Claro que se abordarmos a horta como um projeto educativo ajuda a não desistirmos dela principalmente quando as dificuldades aparecem. Como em todos os projetos, o difícil é o início e depois de ultrapassadas as primeiras dificuldades, tudo se torna mais simples. Com alguma prática e conhecimento as tarefas da horta tornam se rotineiras e os obstáculos fáceis de resolver.

Têm dados que nos permitam perceber o contexto português face a outros países europeus onde o cultivo de bens alimentares em casa é uma realidade consolidada?

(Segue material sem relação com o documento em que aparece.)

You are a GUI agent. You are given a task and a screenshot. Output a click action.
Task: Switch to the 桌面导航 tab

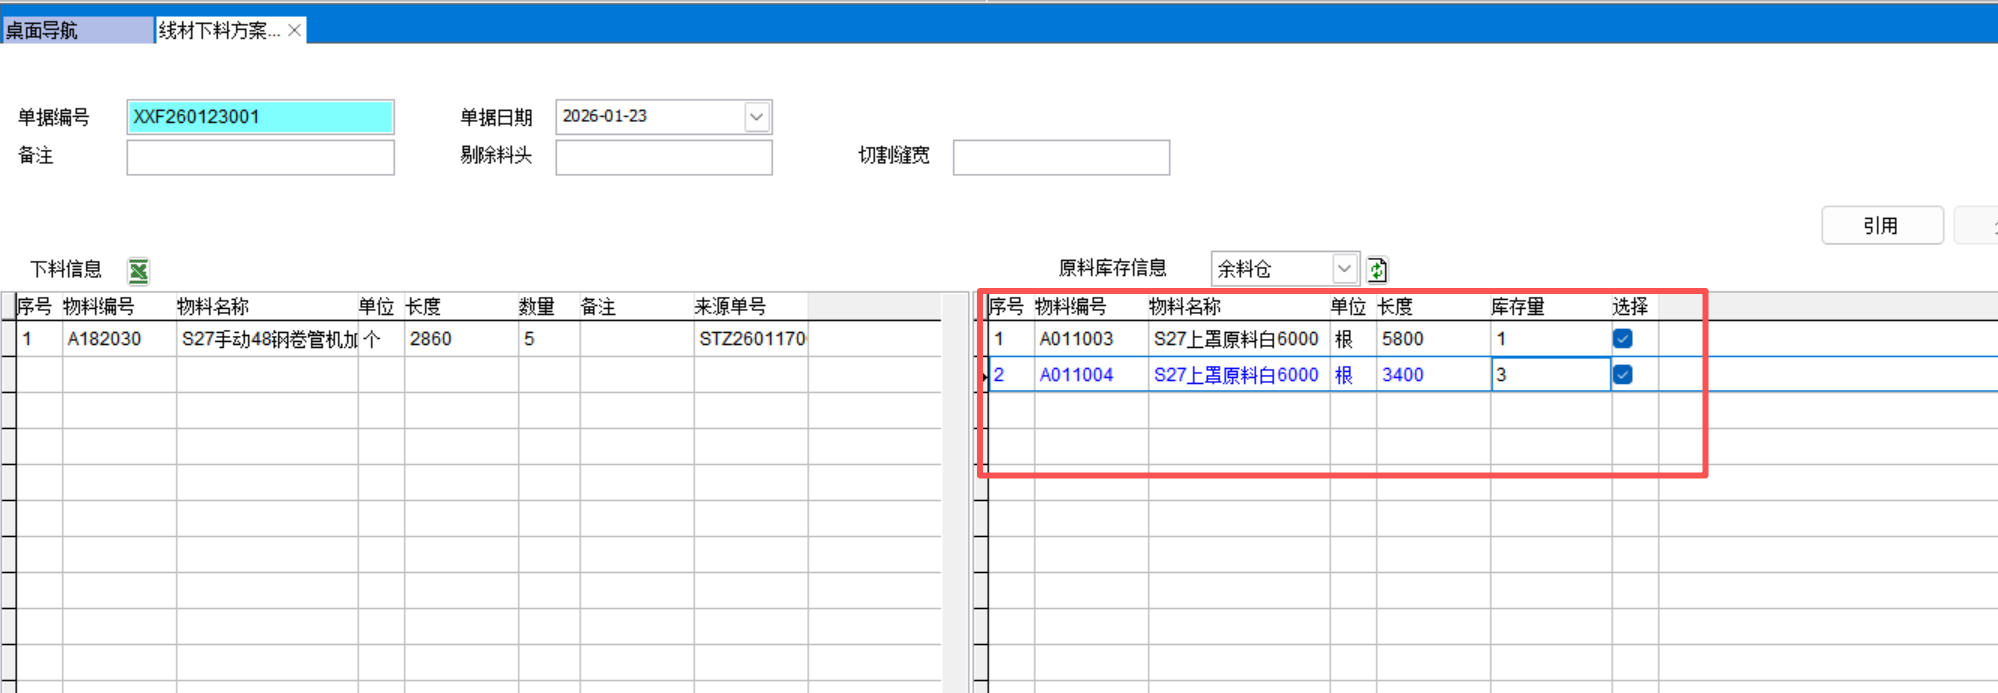(76, 31)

Não conhecemos a existência de dados estatísticos sobre o cultivo de alimentos em casa ou em hortas comunitárias urbanas, mas sabemos que é uma tendência generalizada na Europa como em todo o mundo. Em meados do séc. XX, 30% da população mundial vivia em áreas urbanas, passando para mais de metade em 2018 (55%) e estimando-se que aumente para 68% até 2050 (ONU, 2018).

A “Resiliência das Cidades” integra os Objetivos de Desenvolvimento Sustentável definidos pela ONU em 2016, e as cidades devem caminhar para uma maior interação com a natureza, aproveitando todas as oportunidades para inserir a natureza e favorecer o contato das pessoas com os elementos naturais, através de uma infraestrutura ecológica de ligação da cidade ao território, que ofereça serviços ambientais e sociais. A agricultura urbana cumpre estes requisitos e a prática da produção biológica em hortas urbanas é altamente recomendável e essencial, devido à necessidade de respeitar e preservar os ecossistemas e de ser um sistema adequado de produção de alimentos, promovendo uma alimentação saudável.

É fascinante a vida que existe no solo Numa colher de chá de solo podemos encontrar mais de um bilião de seres vivos, pertencentes até dez mil espécies diferentes.

Um facto fascinante que retiramos do vosso livro é toda a biodiversidade que existe dentro de um simples vaso, numa varanda. Podem dar-nos exemplo disto mesmo?

Bom, é de facto fascinante a vida que existe no solo Numa colher de chá de solo podemos encontrar mais de um bilião de seres vivos, pertencentes até dez mil espécies diferentes. Estamos a falar de fungos, bactérias, algas microscópicas, protozoários, nemátodes, insetos, aranhas, moluscos e minhocas! Num vaso, que normalmente contém misturas de substratos e solo, esta quantidade e diversidade poderá ser ligeiramente menor, mas é sempre gigantesca. Frequentemente esquecemo-nos do mundo microscópico, do qual a vida depende, pois são os micróbios e outros seres vivos os protagonistas que decompõe a matéria orgânica em matéria mineral, que as plantas depois são capazes de transformar em alimento orgânico para elas e para todos nós.

No livro apresentam-nos um pormenorizado guia com os hortícolas passíveis de cultivo doméstico. Ficamos surpreendidos com a diversidade. Podem dar-nos alguns exemplos de bens que adquirimos nas superfícies comerciais e que, com algum investimento da nossa parte, podemos cultivar domesticamente?

Para as hortícolas como a batata, cebola ou cenoura, o espaço que normalmente dispomos para o cultivo em meio urbano nem sempre é compatível com a quantidade total necessária para o consumo da família. No entanto, para o espinafre, couve, alface, ervilhas, tomate, pepino ou pimento e todas as plantas aromáticas, já será possível uma verdadeira independência da sua aquisição no supermercado, caso exista espaço disponível.